ESPEJOS DE LA REALIDAD
Recientemente, en la bóveda de seguridad del Museo Morgan de Manhattan, se redescubrió, tras dos siglos de olvido, un vals escrito por Frédéric Chopin. Ese sonido, que existía sin existir, como un destello en el tiempo congelado, ahora vuelve a la vida a través de los dedos del pianista Lang Lang. Lo escucho de fondo mientras escribo, pensando que estas palabras también podrían quedar escondidas algún día: un recuerdo de lo que fui, de lo que soy o de lo que quizás solo intento ser.
Me viene a la mente esa imagen de las sondas Voyager, que viajan por el espacio llevando un disco de oro con sonidos y música de la Tierra. No están ahí para ser descifrados, sino para dejar constancia de que existimos, de que alguna vez estuvimos aquí. Recuerdo mis diarios de cuando era niña, escritos en una libreta rosa, tapizada de peluche y con la imagen de la princesa Aurora, o las cartas guardadas en un cajón bajo la tele de la casa donde antes vivía.

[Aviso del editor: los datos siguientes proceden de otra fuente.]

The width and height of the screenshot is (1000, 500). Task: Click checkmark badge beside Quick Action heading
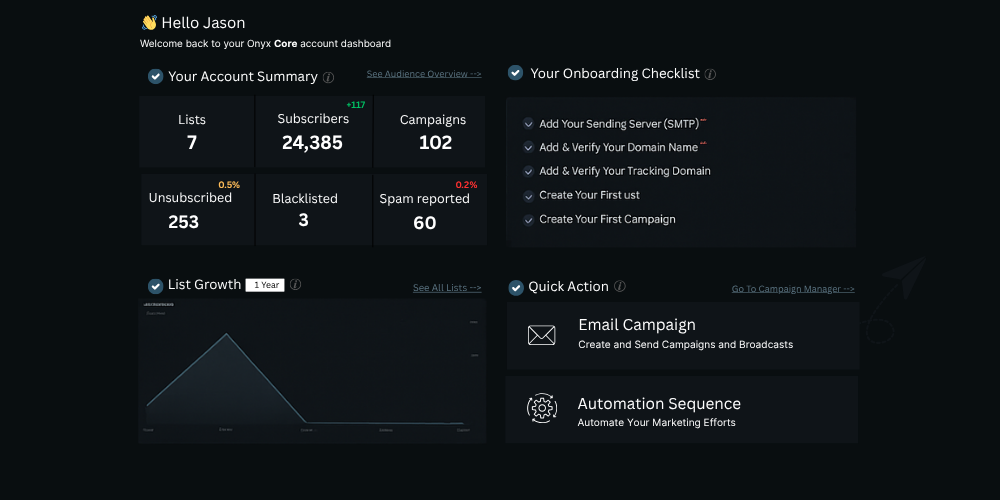click(516, 287)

Hay tantas cosas que no son parte de este mundo visible, pero que encierran una parte de lo que fui. Es justamente eso lo que me quiebra, ¿qué ocurre con lo que no se nombra, con lo que jamás sale a la luz? ¿Dónde terminan los pensamientos que nunca se compartieron, las hojas de los árboles, las miradas que nos dimos, o el día más común que tuvimos?

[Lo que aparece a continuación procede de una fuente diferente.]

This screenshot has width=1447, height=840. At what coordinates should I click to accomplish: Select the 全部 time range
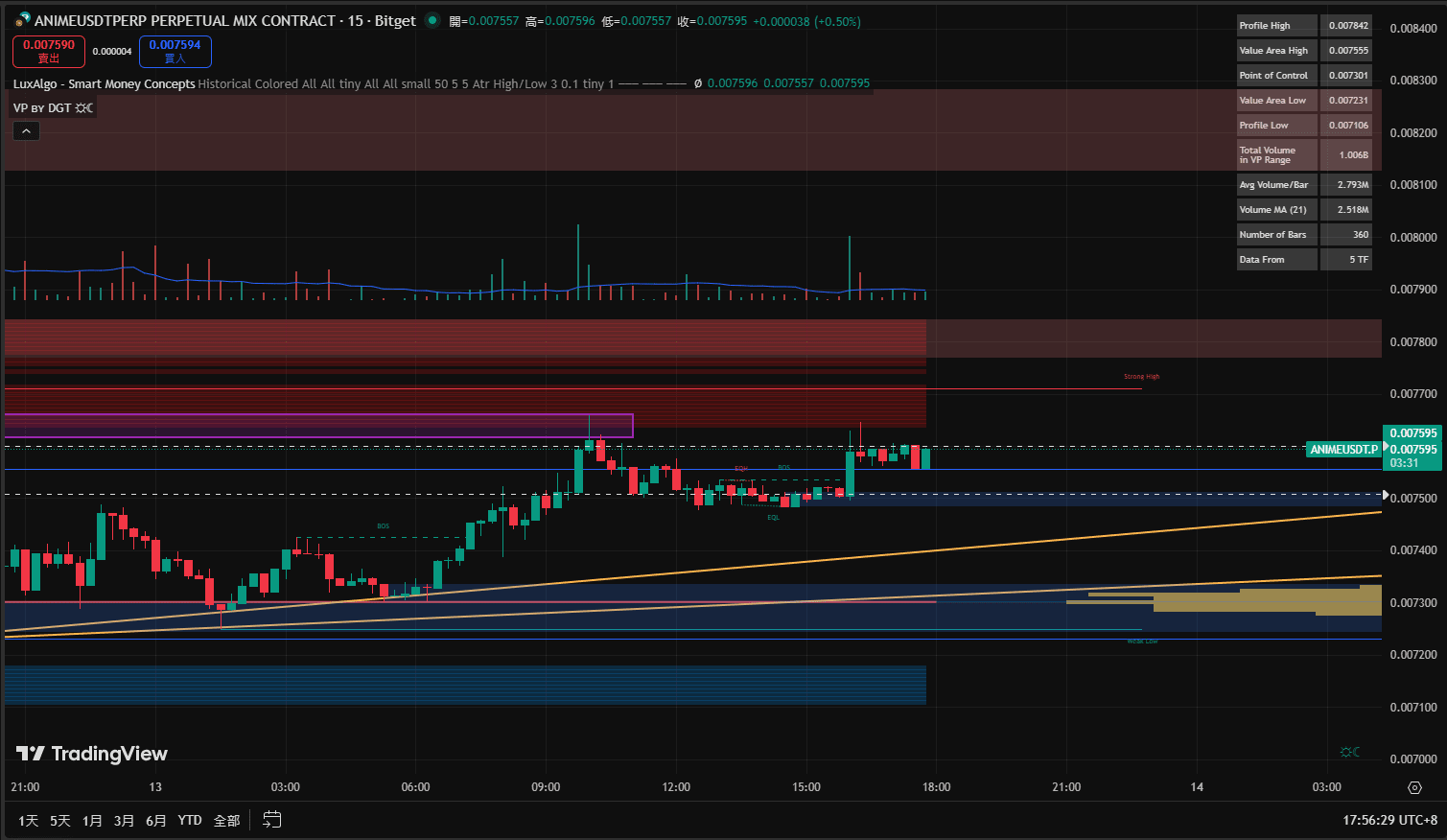[226, 821]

No creo tener una respuesta pronta, a lo mejor tendré que esperar 200 años, como la partitura de Chopin, a que me descubran, que lean las entradas de mi diario o encuentren las cartas que mi mamá tiró hace ya muchos años.
Quizás, al final, las cosas que callamos y los recuerdos que dejamos atrás no desaparecen, sino que se van quedando, como ecos, en algún rincón del tiempo, esperando volver a la vida. Tal vez no soy más que una nota olvidada en una canción, un eco que confía en que, algún día, alguien lo va a escuchar.